Yes, that cable box WILL put out a lot of heat, and it will suffer. Especially so if it's a DVR.

But, it's not your box. You're just paying rent for the OLD POS. ..


----------



## del schisler

kennykenny said:


> We are mounting our T.V. on the wall and running cable through the wall so we do not see the wires. We want to place the cable box in a cabinet drawer to hide it as well. Will it overheat the box if in a closed drawer?


the box will not work if it has remote .the inferred will not go thro wood , now as far as heat i wouldn't do it , it is on all the time, their is a small transformer that will pro duce some heat but not enough to start a fire ,


----------



## Bob Sanders

del schisler said:


> the box will not work if it has remote .the inferred will not go thro wood , now as far as heat i wouldn't do it , it is on all the time, their is a small transformer that will pro duce some heat but not enough to start a fire ,


While this is true for infra red systems, many are now coming with RF remotes which work through walls, doors, wood... etc. As stated above, mine is in a closed cupboard below the tv (has been for the last 2 years) and I have had no issues.


----------



## NickTheGreat

I personally feel like you should ventilate it.
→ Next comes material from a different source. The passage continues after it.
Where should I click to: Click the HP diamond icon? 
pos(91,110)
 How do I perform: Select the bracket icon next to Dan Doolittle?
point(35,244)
But I tend to go overboard with things. 

What about a bluray player? Or AVR? Or anything else? You start putting several of these things in, and you should ventilate for sure. 

Bob is right on the RF stuff. If that isn't available, you get do the classic IR extender route.


----------



## Bob Sanders

NickTheGreat said:


> What about a bluray player? Or AVR? Or anything else?


I'm not sure I would tempt fate on those. Those do get kind of warm. 

On the other hand most if not all these newer devices have thermal overload protection built into them so I doubt you would wreck them by overheating. The thermal overload should kick in and shut them down within safe limits, but usually there will be some kind of warning sticker on them if there is a concern about heat.


----------



## PD_Lape

Sure heat is one of the huge concerns in putting electronics into an closed space but it is also fairly cheap and easy to DIY ventilation. U can simple drill holes large enough for a fan like those on your computer to fit and create a positive air flow. It could be at the back of the furniture you are keeping it in or maybe on the side depending on your preferences. With the room properly air conditioned you should have no problems.


----------